To interact with IBM’s “True North” neural architectural simulator, the researchers have developed an object-oriented language they call Corelet. Building blocks, or corelets, can be built using 256-neuron neuromorphic CPUs designed to do specific tasks. The “True North” library already has some 150 pre-designed corelets to do things like detect motion or image features, or even learn to play games. To play pong, for example, a layer of input neurons would be given information about the “ball” and “paddle” motions, an output layer would send paddle motion updates, and intermediate layers would perform some indeterminate processing.
The problem with assigning specific functional tasks to specific cores is that a further rift with real brains is introduced — a rift even beyond the simplicity of the models of individual neurons. Real neural networks don’t just do one thing, but many simultaneously. I think that if the researchers were seriously attempting to capture particular functions of real brains they would not be building complex million- or billion-neuron systems that look like the image above. Instead, they would be building rather more specific systems composed of just a handful a richly modeled neurons that mimic actual functions of real nervous systems — like, for example, the spinal reflex circuit:
Like a pong controller, a simple network such as this would have inputs, outputs, and intermediate neurons, but unlike pong, the spiking capability and activity would bear traceable relevance to the task at hand. Systems of neurons built on top of a circuit, like a reflex arc, could be added later — but without the underlying relevance to the real world, not only are they meaningless, but impossible to comprehend. If, however, researchers insist on jumping right away to massive neuron count models, perhaps we might suggest a thought experiment to probe how arbitrary networks might be functionally organized.
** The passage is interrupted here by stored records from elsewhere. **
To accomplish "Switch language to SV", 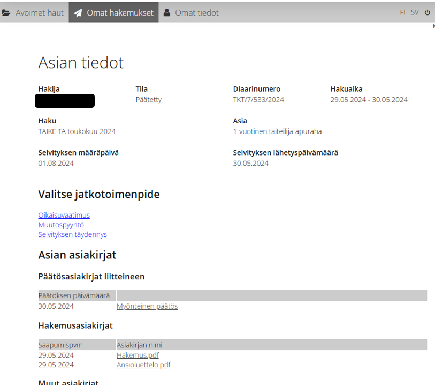I will 415,12.
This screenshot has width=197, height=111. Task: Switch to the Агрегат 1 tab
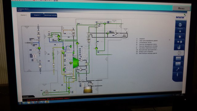[24, 15]
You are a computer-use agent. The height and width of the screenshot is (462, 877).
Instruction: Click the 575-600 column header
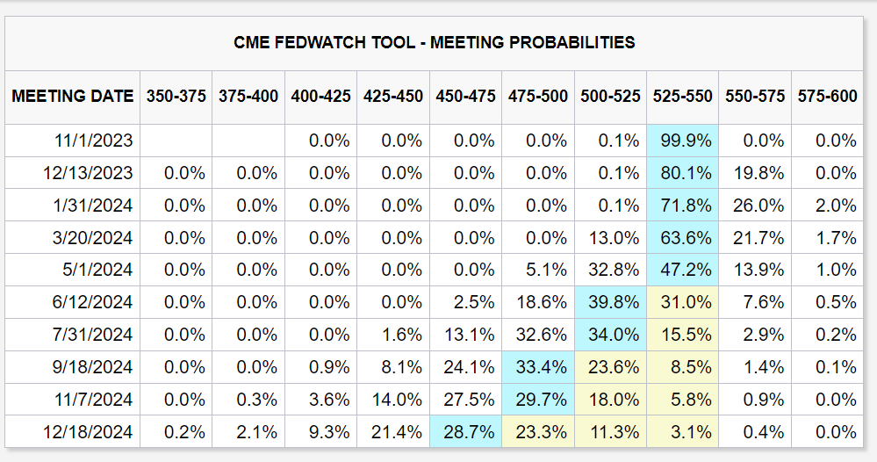(x=828, y=96)
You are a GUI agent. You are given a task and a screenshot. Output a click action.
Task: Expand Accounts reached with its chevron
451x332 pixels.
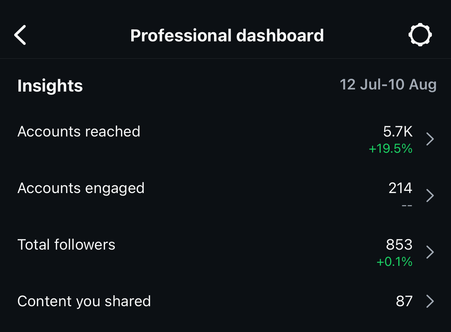[430, 139]
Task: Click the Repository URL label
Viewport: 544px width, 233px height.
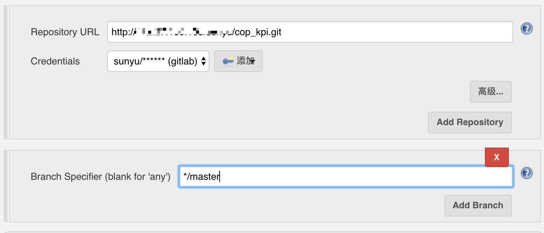Action: pyautogui.click(x=65, y=32)
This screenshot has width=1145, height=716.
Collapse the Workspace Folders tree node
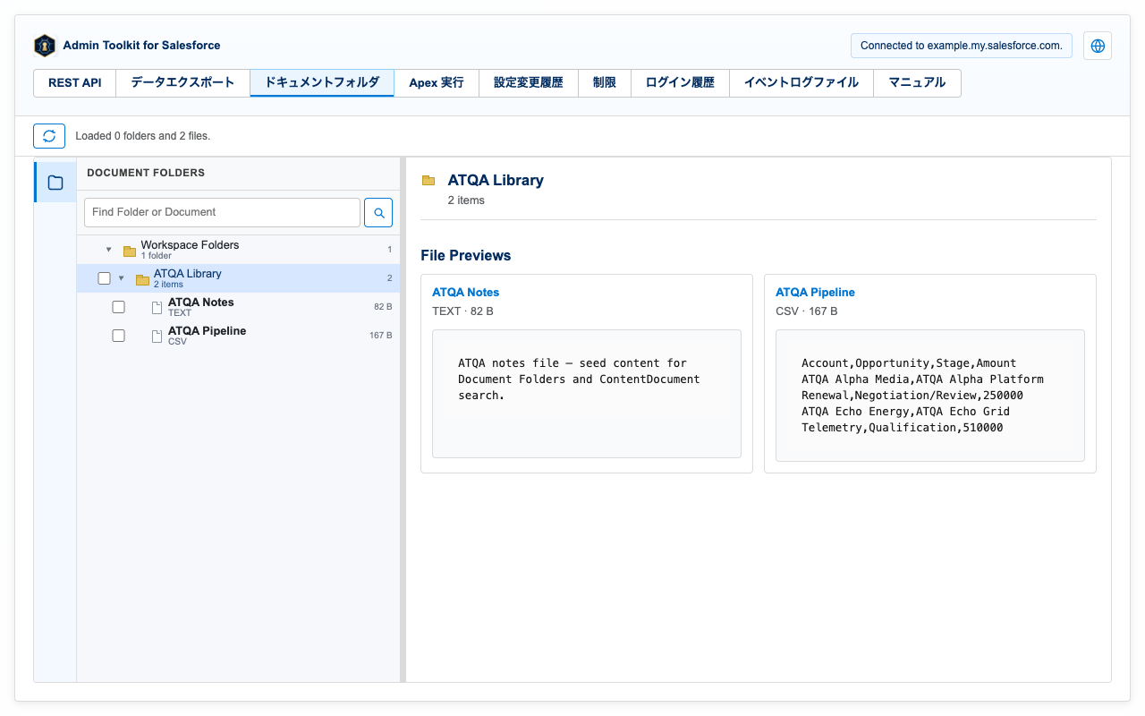(x=109, y=250)
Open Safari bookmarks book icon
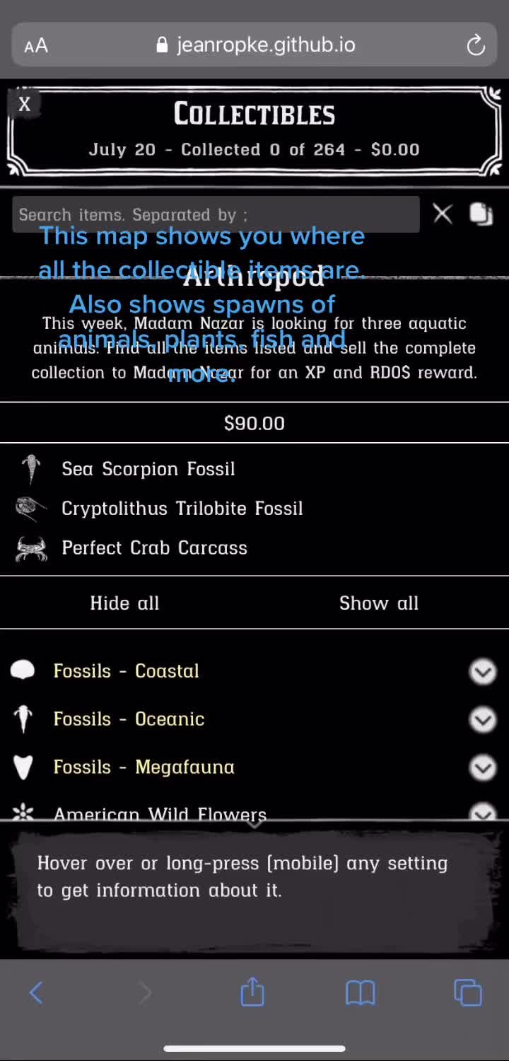The width and height of the screenshot is (509, 1061). 360,992
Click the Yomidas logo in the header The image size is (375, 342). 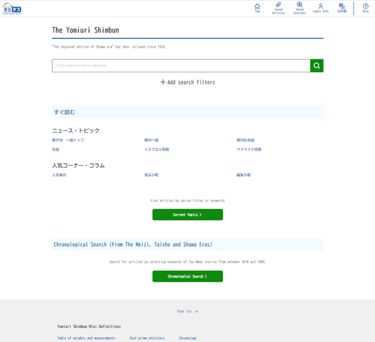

If an individual neuron is going to generate meaningful spikes, the consensus is that the neuron needs to have some minimum level of complexity. For the thought experiment then, let a neuron be represented by a whole person, and the spike of the neuron be the clap of the person. When assembled into a room, we know from general experience that a large group of clapping human neurons can quickly evolve synchronized clapping from initially random applause within a few seconds — no big deal. We might imagine the crowd clappers could also quickly provide an answer to the question 2+2, by similarly organizing beats of 4. The magic, and relevance, for designing network chips comes in when you begin to add the specializations of input and output.
Instead of presenting the simple 2+2 query to the whole network, we can present it to just a few input units, who transmit the message in whatever way they see fit. Simultaneously, different queries can be presented to other input units. The output units then can be instructed to listen for messages and transmit outputs in the way that they see fit. The key addition we would require here is than the intermediate human units can move about some limited space to better hear activity of their particular choosing. Finally, we would need to add some driving energetic force to incentivize any behavior in the first place, and also limit the amount of claps or spikes they can produce. An example of this organizing incentivze might be jelly beans that are sprinkled onto the hungry crowd as it moves about.
If the amount of clapping an individual can perform is then directly confined by the amount of jelly bean energy each unit can accrue, the energy-incentivation loop is closed and we have all the essentials for a neural computing system. If instead of trying to model extremely complex neurons in an attempt to capture and comprehend network behaviors, we simply create the real network just described and record its behavior for observation, I would offer that greater understanding into network dynamics relevant to real brains will have been gained, than any attempt using billions of simple processing elements.
When we realize that each individual neuron, each cell, bears inside the full survival instinct and repertoire that enabled its amoeba-like forebear to thrive and reproduce on its own in a hostile world, we have some appreciation for the repurposed power possessed in each one. Ignoring the complexity of individual neurons beyond simple electrical behavior is folly if we desire to build computing systems with the power of the brain.